Dataset content:
--

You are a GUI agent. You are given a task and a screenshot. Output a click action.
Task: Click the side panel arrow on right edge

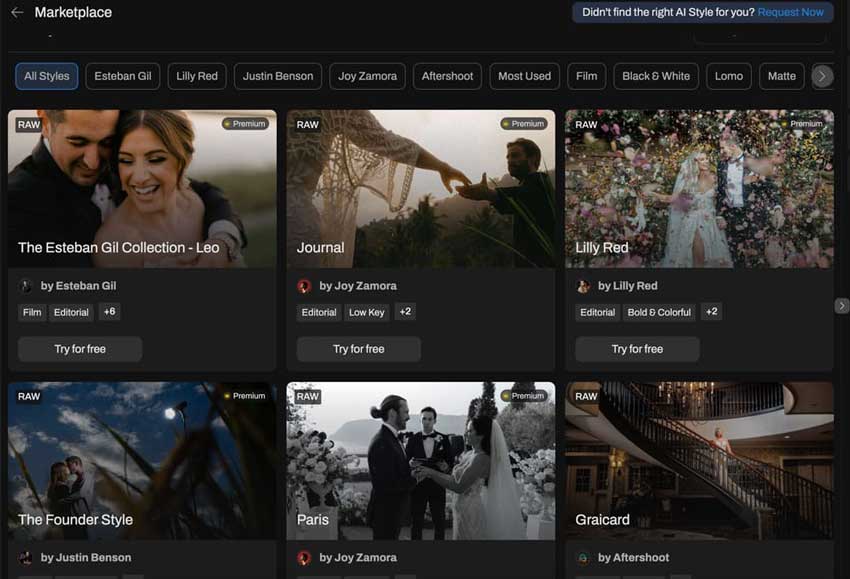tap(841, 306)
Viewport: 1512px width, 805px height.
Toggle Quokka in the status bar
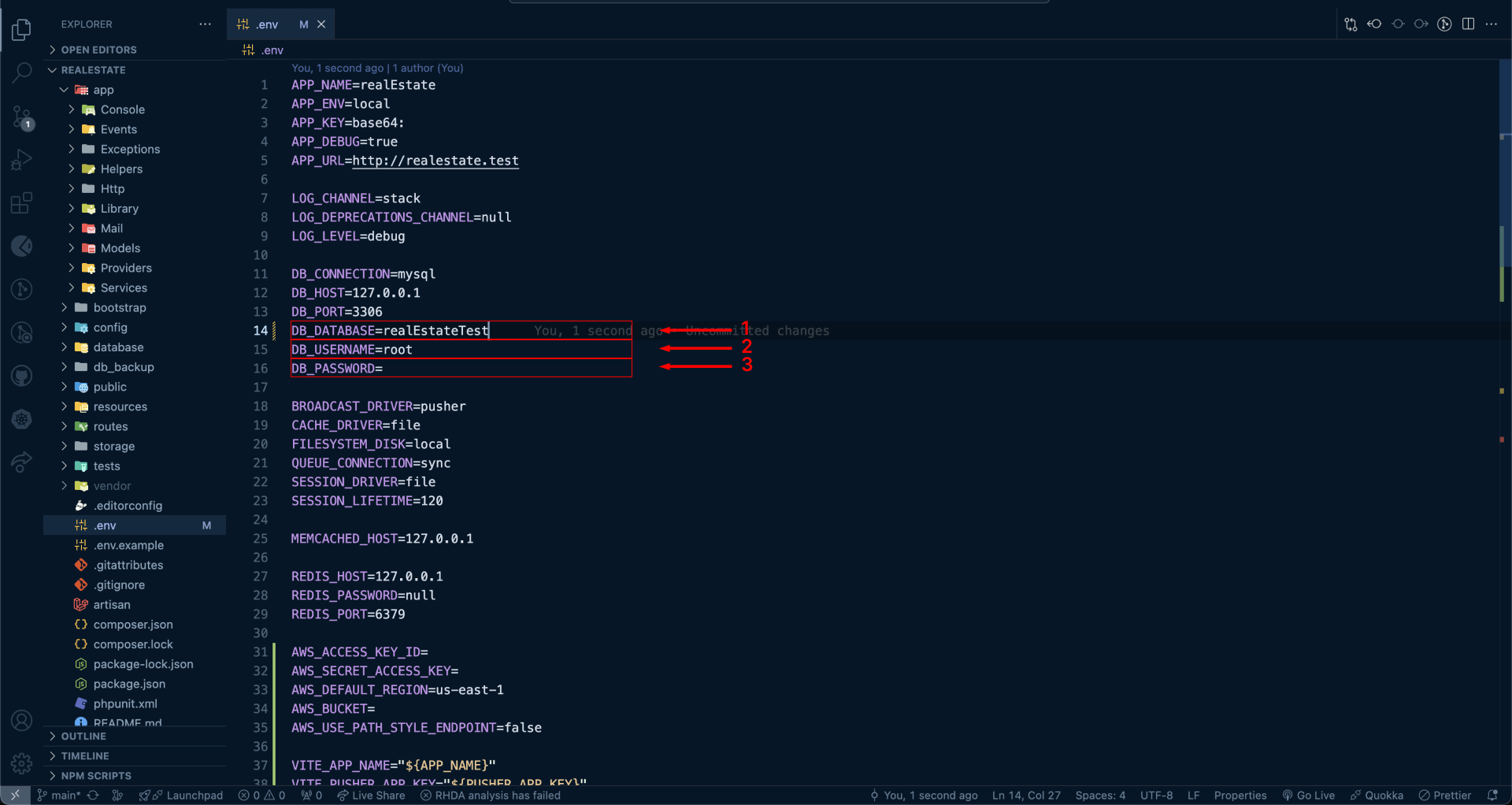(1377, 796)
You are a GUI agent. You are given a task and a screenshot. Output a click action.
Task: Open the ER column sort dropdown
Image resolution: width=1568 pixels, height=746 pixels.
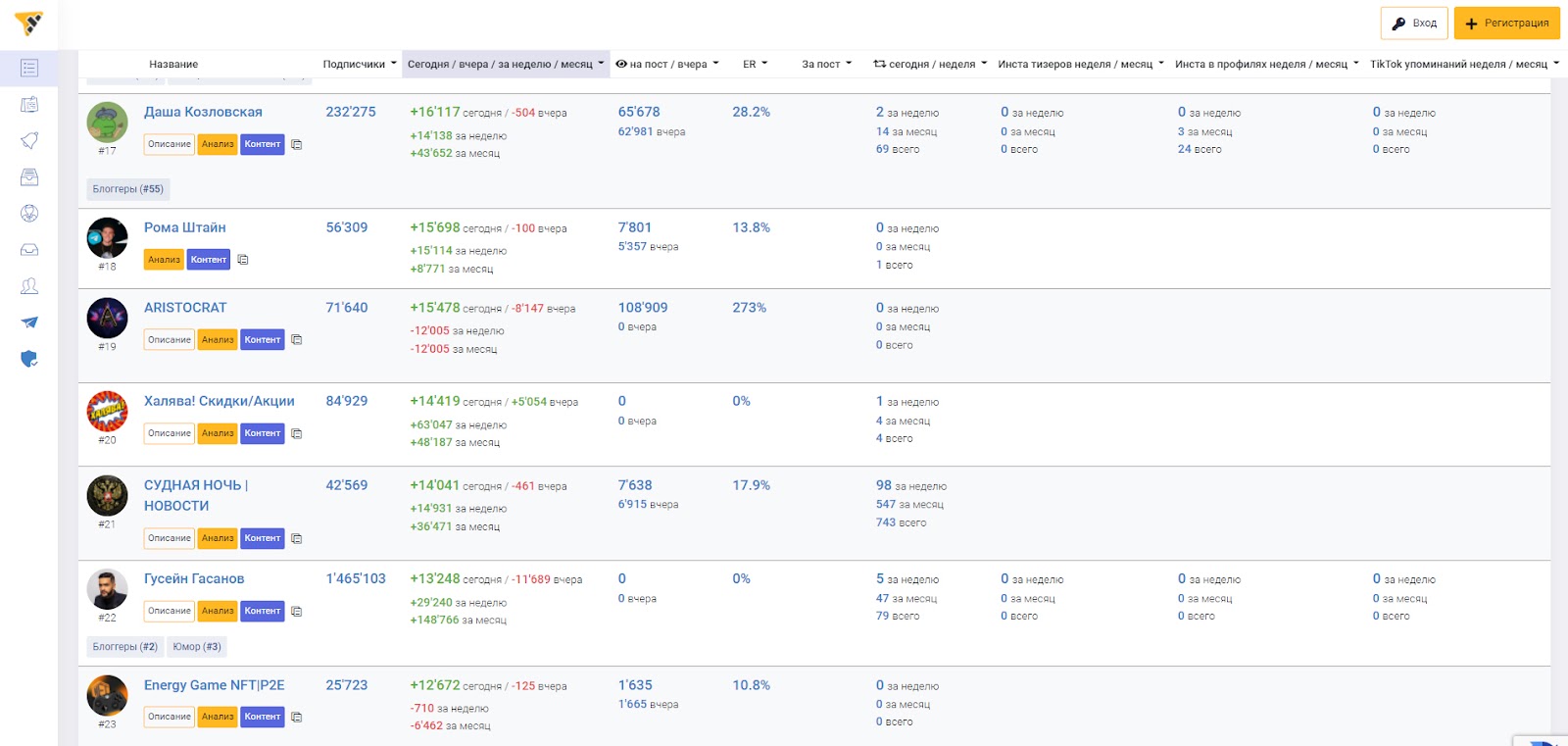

--

With the pictures left out, write out exactly the lines from the line containing "Toggle Quokka in the status bar" through the last line of the entries above, both ends included, and no others.

Result of the exercise:
Toggle Quokka in the status bar
(1377, 796)
You are a GUI agent. You are given a task and a screenshot. Output a click action.
Task: Open the ER column sort dropdown
Image resolution: width=1568 pixels, height=746 pixels.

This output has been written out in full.